Фрагмент текста>
Некоторые боятся под балконами ходить, а некоторые свои балконы подклеивают
клеем, чтобы держались. У одной собаки морда злая, а у другой - добрая. Все,
как у людей. Почему же она ничего не говорит, и раз не говорит, зачем к ней
обращаться со словами? Как все это устроено?
Мы не
отвечаем на вопросы детей. Не отвечаем с одной стороны потому, что раздражаемся
«ненужностью» или мнимой наивностью вопроса – с другой стороны, мы ведь подчас
и понятия не имеем, как ответить. Мы сами ничего не знаем. Только они хотят
знать, а мы уже нет. Всего один из моих знакомых записывает вопросы двух своих
маленьких детей-погодков и потом лезет в словари и энциклопедии, чтобы ответить
правильно.
Совсем
маленькая девочка, размышляя над тем, что приближается осень и начали опадать
листья, предположила: листья и цветы улетают из страны, в которой становится
холодно, в те страны, где в это время становится очень тепло. Все взрослые,
которые это слышали, засмеялись. Она терпеливо выждала, когда стихнет смех, и
стала спрашивать, а что же на самом деле происходит с деревьями осенью – кроме
двух-трех расхожих фраз ей никто ничего предложить не смог. Просто не знали! И
чем меньше мы знаем, тем больше раздражаемся их животной любознательности.

Что нужно сделать>
Продолжите текст о детских вопросах, на которые взрослые не умеют ответить. Начните сразу после его последнего предложения. Материалы здесь никакой роли не играют.

[Данные привязки к пиксельным координатам]
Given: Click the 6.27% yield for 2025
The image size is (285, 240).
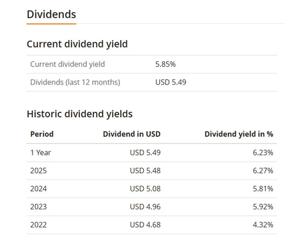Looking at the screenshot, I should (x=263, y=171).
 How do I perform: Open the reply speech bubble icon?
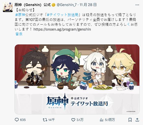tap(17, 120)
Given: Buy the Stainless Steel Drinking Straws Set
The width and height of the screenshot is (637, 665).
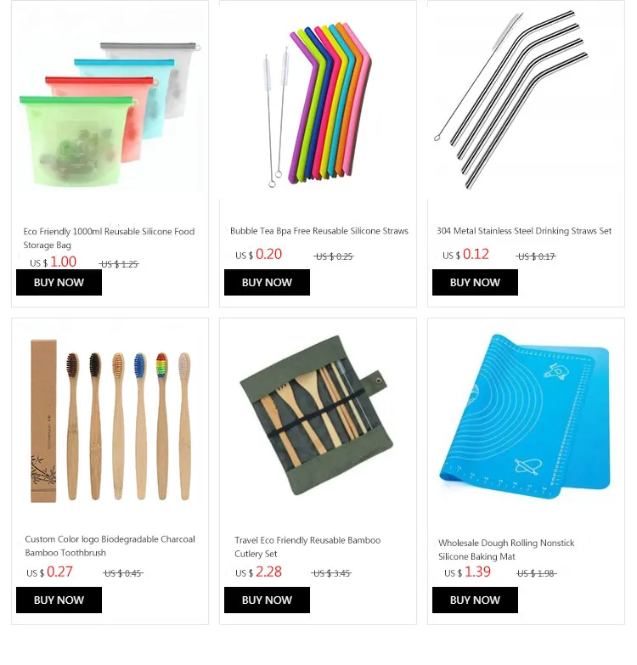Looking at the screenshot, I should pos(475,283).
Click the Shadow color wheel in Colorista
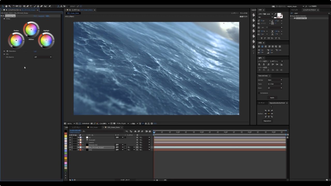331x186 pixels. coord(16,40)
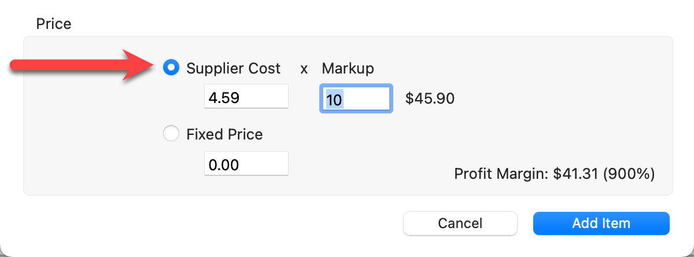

Ожидаемый ответ>
Дети
очень мудро относятся к вещам. Они не знают их цены, и их отношения к вещам
строятся на любовной основе. Если этот стол любимый и удобный, значит, он
дорогой и красивый ( в терминах взрослых). Недаром ребенка нельзя купить
дорогим подарком – ему все равно, сколько он стоит, главное, чтобы пришелся по
сердцу. Считается, что дети не умеют беречь вещи и безжалостно крушат все без
разбору. В течение дня ребенок проживает год. У него меняются ценности. Если
утром он больше всего на свете дорожил фарфоровым олененком, он спрячет его под
подушку, и, спасая, может разбить. Но уже к вечеру может возникнуть новая
привязанность. В подробности никто не вдается. А ребенок, ломающий игрушку,
вообще враг народа, тогда как того, кто ничего не ломает и не хочет знать, что
у кого внутри, скорей нужно показывать врачу. С диагнозом «нелюбознательность».
Однако на всех взрослых с таким диагнозом врачей не хватит никогда.
Урок
самсобойства
Детям
позарез необходимо, чтобы их родители или главные в их жизни взрослые имели
собственную важную и интересную жизнь, в которую они допускают не всякого. Это
означает, что в большом мире твой отец или твоя мама занимают серьезное место,
и движение небесных светил происходит в том числе и при их участии. Это не
имеет ничего общего с тщеславием. Тут важна подлинность участия.
Хорошие
родители стараются, как можно больше отдать ребенку. В спешке может остаться
незамеченным, что для маленького человека жизненно важно хоть одним глазом, но
постоянно иметь в поле зрения заповедник, заказник отца или матери – область
жизни, в которую посторонним вход воспрещен, но которая – а это главное – есть.
Любимый ребенок быстро привыкает к мысли, что нет на свете ничего такого, чего
он не может попросить у родителей, если это находится в их расположении. Однако
возникает совершенно новая система отношений, как только сын или дочь осознают,
что у отца, например, есть собственная интеллектуальная жизнь. Ребенок делает
открытие: оказывается интересно не только мне, но и ему.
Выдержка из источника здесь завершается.